Thursday, April 14, 2005
Calgary's News & Entertainment Weekly
FFWD Weekly
THEATRE
by Katharine Lepora
A bounty from Britain
Humble Boy has physics, bees and Shakespeare
Preview
HUMBLE BOY
Theatre Calgary and the Citadel Theatre
Starring Christopher Hunt, Elizabeth Shepherd and Natascha Girgis
Written by Charlotte Jones
Directed by Ian Prinsloo
Runs until May 1
Max Bell Theatre (Epcor Centre)

Humble Boy, by English playwright Charlotte Jones, is the final play in Theatre Calgary’s current season and the last to be directed by departing artistic director Ian Prinsloo. A play that features quantum physics, family secrets and a healthy dose of Hamlet, Humble Boy is an intelligent and funny script. Set in an English country garden, it also provides another opportunity for Theatre Calgary to create one of its trademark showstopper sets.

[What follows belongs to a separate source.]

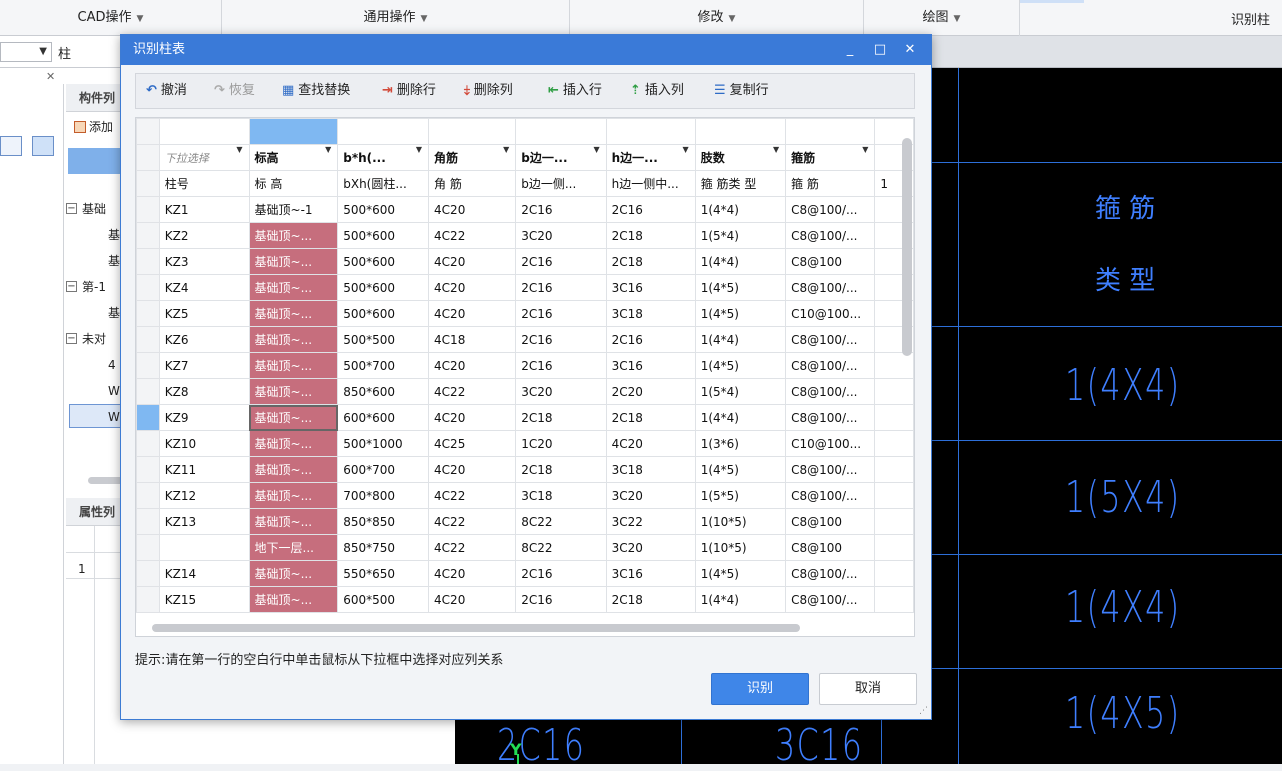  I want to click on grid-cell: 1(5*4), so click(740, 392).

The play opens with Felix, a quantum physicist and university professor (portrayed by TC favourite Christopher Hunt), back home after seven years to attend his father’s funeral. He finds that his mother, Flora (Elizabeth Shepherd), is not altogether as upset as he feels she should be. She has got rid of his father’s clothes and beloved bees and, Felix soon discovers, is planning on getting re-married – to the father of his ex-girlfriend.

A smash hit in London’s West End, Humble Boy, which playwright Jones refers to as a tragicomedy, was originally commissioned by Britain’s National Theatre as a modern take on the themes and characters in Hamlet. However, the Shakespeare play is used more as a jumping-off point and audiences shouldn’t expect a rehashing of the classic.

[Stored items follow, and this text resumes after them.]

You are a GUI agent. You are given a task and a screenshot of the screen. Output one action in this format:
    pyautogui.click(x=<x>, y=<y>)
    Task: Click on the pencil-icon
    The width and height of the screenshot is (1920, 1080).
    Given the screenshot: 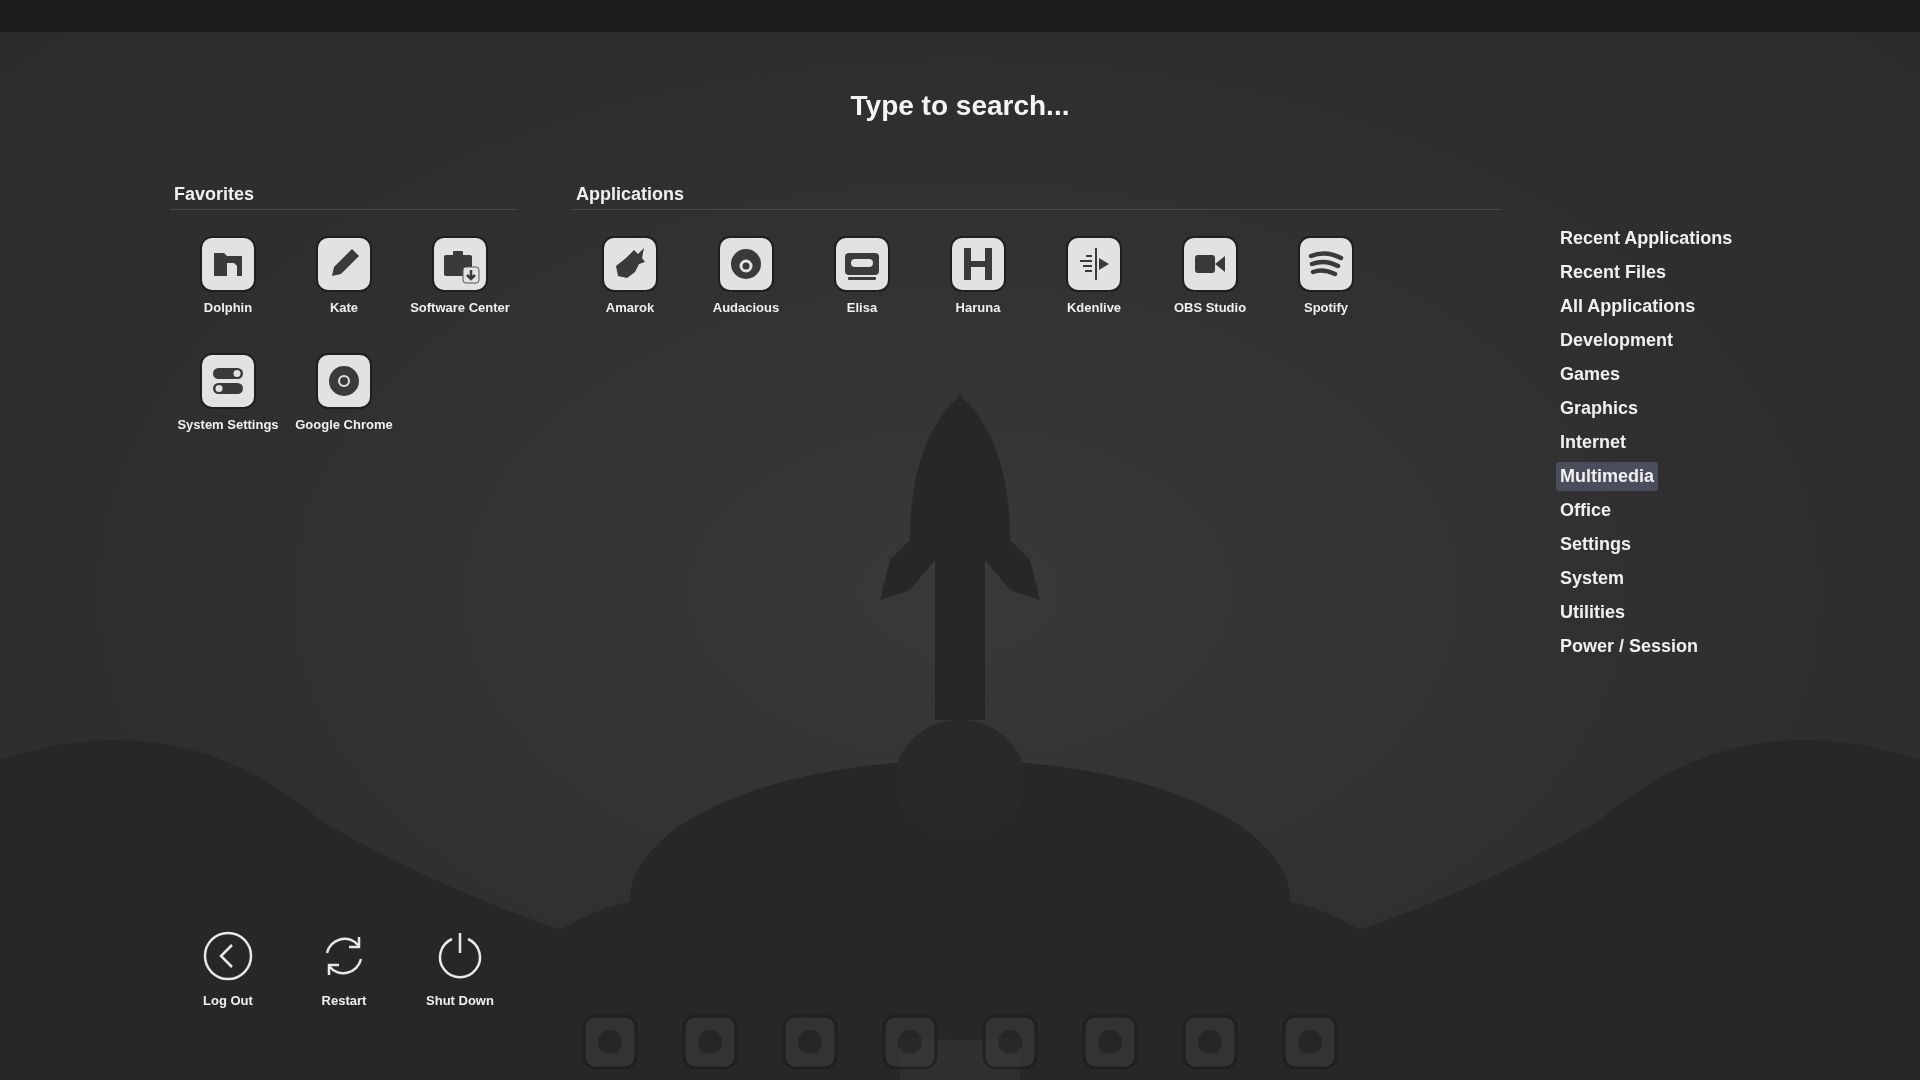 What is the action you would take?
    pyautogui.click(x=344, y=264)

Originally an actor, Jones began writing in the late 1990s because she found there were very few good roles around for her. Because of her experience onstage, she vowed only to write fully realized characters, never walk-ons, and Humble Boy is no exception – as actor Shepherd has found while working on the production at TC.

The play is remarkable, says Shepherd, if only for the fact that there are six characters, each of who is completely different from the others and undergoes a transformation over the course of the play. No one remains unchanged. Shepherd, who was last in Calgary in the early ’90s for TC’s infamous updating of Tartuffe, has found in the character of Flora that incredibly rare beast – an interesting role for an older woman. She knows how lucky she is to be cast in the part.

"It is a great gift to me to have a role and be attractive, sexual, alive in my body," she says, going on to explain that the view taken towards older women in this play is more in tune with European social attitudes. In North America, as women grow older, she explains, "there is a terrible fear of becoming invisible."

Flora, however, still harbours that fear, despite the fact that her fiancé clearly finds her attractive and did throughout their affair while her husband was still alive. A model before she married Felix’s father, she is somewhat out of place in her country milieu.

"Flora is a rather exotic creature in middle England," she says. "Her beauty was her greatest gift. There’s something about feeling you’ve always been valued for the outside that grows thinner and thinner." And it is this sense of dissatisfaction that ultimately drives her transformation.

Like Michael Frayn’s Copenhagen, which closed Theatre Calgary’s 2002-03 season, Humble Boy uses the science of quantum physics to parallel the action of the play. But don’t let that scare you. Jones frames it in a way that the average audience can understand.

"To present it in a way that is accessible is a feat," notes Shepherd, surmising that the reason there are so many recent plays that explore the subject is that theoretical physics is a very creative field. "These physicists are using their imagination and intuition like actors," she says. "The ideas are interesting, fascinating."

However, Shepherd stresses, Humble Boy is, at its core, a family drama, and that is what she feels audiences will identify with. "This play will delight people, give them something to laugh about, think about, cry about."